NEPA Rules Rewrite: Categorical Exclusions and Environmental Assessments

Nossaman eAlert

This is the third in a series of eAlerts on revisions to National Environmental Policy Act (NEPA) regulations published in the Federal Register on July 16, 2020 by the Council on Environmental Quality (CEQ) (“Final Rule”). The CEQ’s revised rules amend 40 CFR Parts 1500-1508. Nossaman attorneys Ed Kussy, Rob Thornton, Svend Brandt-Erichsen, Rebecca Hays Barho, Brooke Marcus Wahlberg, David Miller and Stephanie Clark are contributors for this series. 

Previously, we provided eAlerts focused on changes the CEQ has made to the definitions section of the NEPA regulations and changes to the beginning of the NEPA process for preparation of an environmental impact statement (EIS). Today, we focus on changes the CEQ has made to clarify and enhance the use of categorical exclusions (CE) and environmental assessments (EA). 

As we noted in our previous alert, the beginning of the NEPA process comes where there is a proposed “major federal action.” When NEPA applies, agencies must first determine what level of review is required. The agency has three options: a CE, an EA and a Finding of No Significant Impact (FONSI) or an EIS.

**********

▶ _Prompt_
Please translate this sentence from the NEPA eAlert into Spanish: "When NEPA applies, agencies must first determine what level of review is required."

**********

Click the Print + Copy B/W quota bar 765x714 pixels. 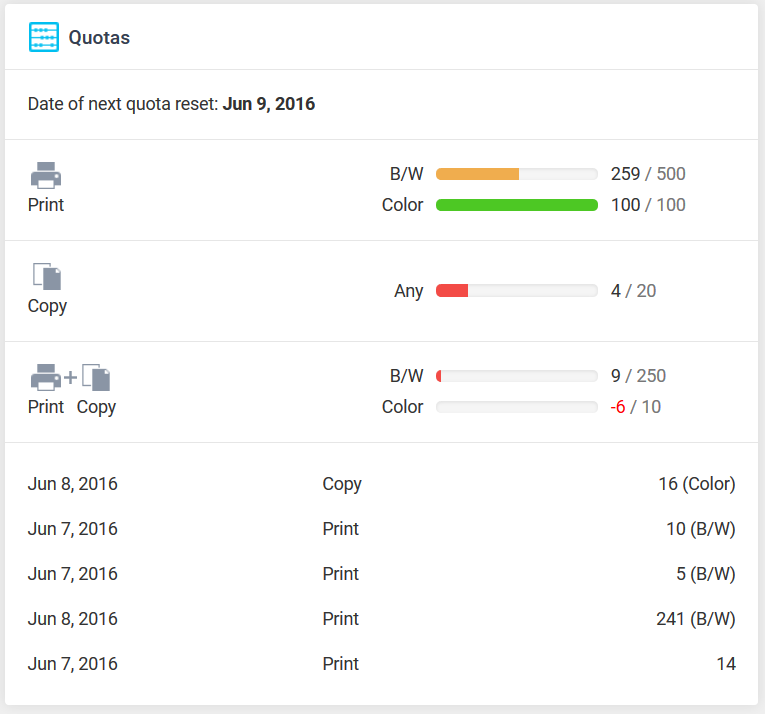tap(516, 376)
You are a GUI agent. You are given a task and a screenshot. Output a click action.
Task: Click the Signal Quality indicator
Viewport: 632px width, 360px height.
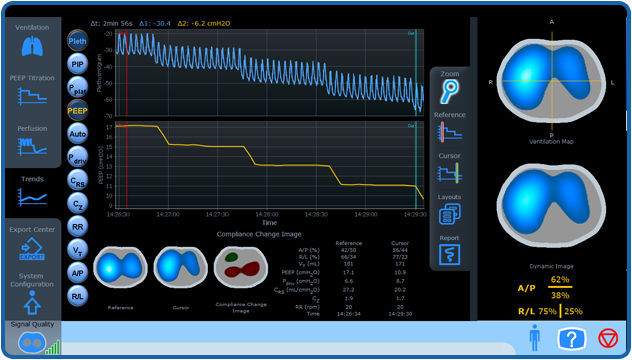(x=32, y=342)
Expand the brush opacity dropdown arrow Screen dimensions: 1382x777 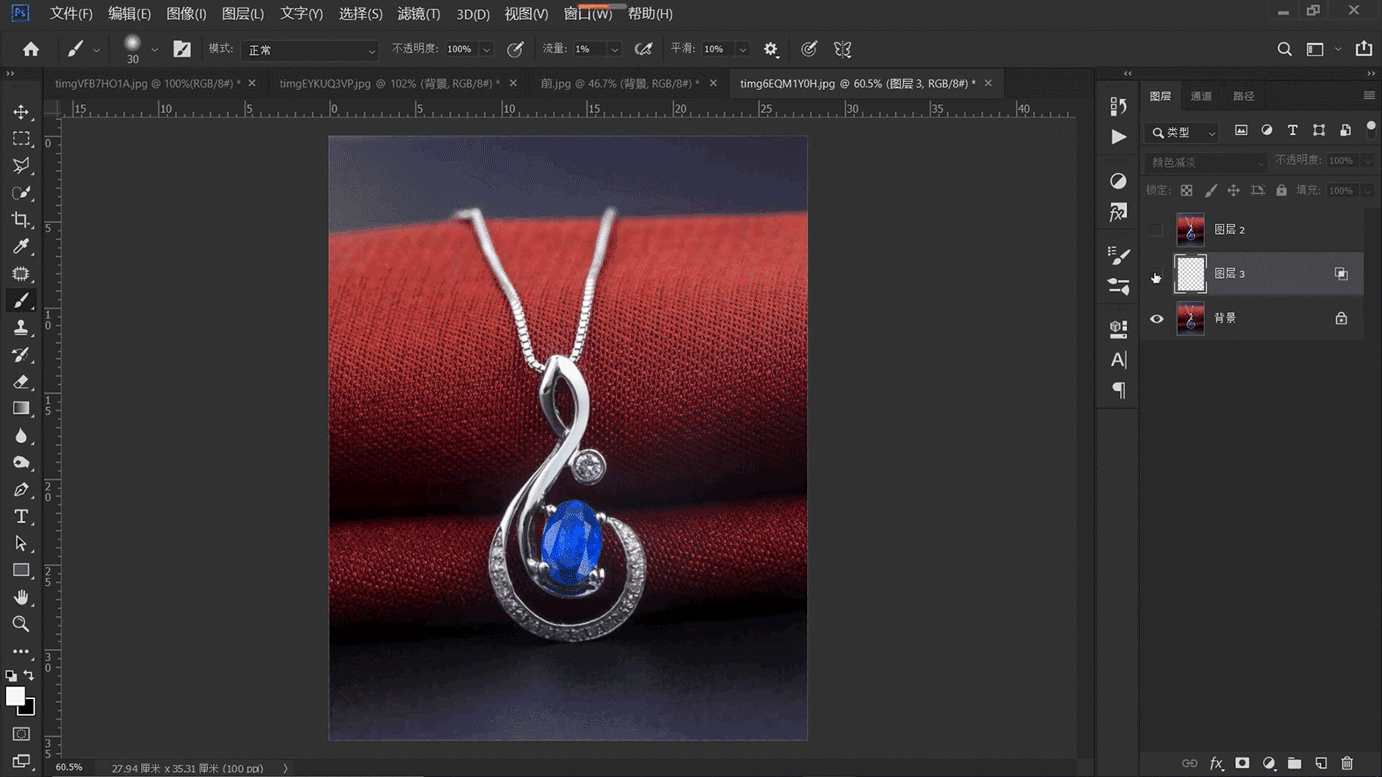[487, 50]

**********

▶ _Reply to the task_
Cuando se aplica la NEPA, las agencias deben determinar primero qué nivel de revisión se requiere.